伊勢新聞

2022年12月17日(土)

▼県総合教育センターの中に、不登校の高校生を支援する県立の教育支援センター設置するという。「学習支援だけでなく、生徒が交流できる場にしたい」(木平芳定教育長)。フリースクールのイメージか。7月に実証研究を始め、休学中の生徒や中途退学者ら19人が登録し、元教員ら四人が学習支援しているというから、夜間中学などに比べ、ずいぶん手早く運んだようだ

▼総合教育センターは教育研究、教員の研修目的に設立され、時代とともに多少性格を変えてきた。その一つが教育相談などの教育サービス。当初は不登校教員など、もっぱら教員の悩み相談がメインだが、保護者らの相談にも応じるようになり、生徒へも広がった

▼いま3児の母のわが娘が県立高2年進級とともに担任とのあつれきが原因で不登校になった。担任から総合教育センター相談窓口のパンフレットがファクスで送られてきた。そこで相談した方がいいというメモ書きがあった。センターに問い合わせると、ここは教員対象。
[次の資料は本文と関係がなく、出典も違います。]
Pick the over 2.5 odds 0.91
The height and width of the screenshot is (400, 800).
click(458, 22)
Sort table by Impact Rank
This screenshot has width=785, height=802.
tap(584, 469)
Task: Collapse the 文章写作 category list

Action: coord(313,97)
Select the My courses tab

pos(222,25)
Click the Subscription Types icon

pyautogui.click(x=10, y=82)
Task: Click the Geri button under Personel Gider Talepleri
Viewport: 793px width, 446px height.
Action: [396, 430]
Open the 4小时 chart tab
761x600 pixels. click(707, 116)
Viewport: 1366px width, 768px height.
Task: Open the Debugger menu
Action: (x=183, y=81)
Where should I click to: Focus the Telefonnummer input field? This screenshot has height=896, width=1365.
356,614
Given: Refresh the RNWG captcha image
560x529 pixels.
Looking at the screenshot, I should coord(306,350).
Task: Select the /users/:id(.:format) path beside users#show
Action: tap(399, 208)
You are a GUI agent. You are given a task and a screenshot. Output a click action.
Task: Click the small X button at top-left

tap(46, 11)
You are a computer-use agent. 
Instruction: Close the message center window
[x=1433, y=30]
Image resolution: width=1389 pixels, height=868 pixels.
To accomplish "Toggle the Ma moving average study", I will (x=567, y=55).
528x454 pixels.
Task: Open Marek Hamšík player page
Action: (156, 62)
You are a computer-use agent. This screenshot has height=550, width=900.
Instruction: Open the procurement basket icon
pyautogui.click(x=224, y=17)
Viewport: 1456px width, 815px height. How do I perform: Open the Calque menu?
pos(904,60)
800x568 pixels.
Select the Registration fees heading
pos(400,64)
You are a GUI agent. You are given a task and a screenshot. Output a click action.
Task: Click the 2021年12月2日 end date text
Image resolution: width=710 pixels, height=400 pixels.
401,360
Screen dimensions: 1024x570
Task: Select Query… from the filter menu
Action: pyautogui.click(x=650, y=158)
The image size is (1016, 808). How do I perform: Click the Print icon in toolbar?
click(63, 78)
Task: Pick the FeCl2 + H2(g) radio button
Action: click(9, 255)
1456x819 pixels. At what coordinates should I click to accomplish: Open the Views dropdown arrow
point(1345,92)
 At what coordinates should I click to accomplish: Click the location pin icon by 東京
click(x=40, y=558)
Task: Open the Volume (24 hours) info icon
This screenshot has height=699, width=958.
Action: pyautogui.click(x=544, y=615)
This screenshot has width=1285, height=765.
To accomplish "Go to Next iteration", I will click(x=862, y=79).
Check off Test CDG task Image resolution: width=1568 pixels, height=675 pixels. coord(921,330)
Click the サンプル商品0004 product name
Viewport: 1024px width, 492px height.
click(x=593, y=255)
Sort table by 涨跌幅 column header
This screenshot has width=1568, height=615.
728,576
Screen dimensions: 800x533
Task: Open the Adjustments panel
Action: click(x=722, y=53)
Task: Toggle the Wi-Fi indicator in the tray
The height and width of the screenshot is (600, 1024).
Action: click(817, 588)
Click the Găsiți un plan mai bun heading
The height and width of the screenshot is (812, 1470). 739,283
生徒がダメということでもないが、と戸惑いの口ぶりだった

▼20数年前である。生徒対象はそのころから始まり、いまはかなり広がっているようだが、成果などの結果が報告されたことはない。増える一方の不登校生徒に、ようやく本腰を入れる気になったか。本腰というのは、学校に連れ戻すことを第一にはしない、生徒本位の対策という意味である

▼わずか一年にも満たない実証研究で学校第一が骨身にしみている元教員や教員の意識改革が果たしてできるのか。不登校生を持ったかつての親の不安である。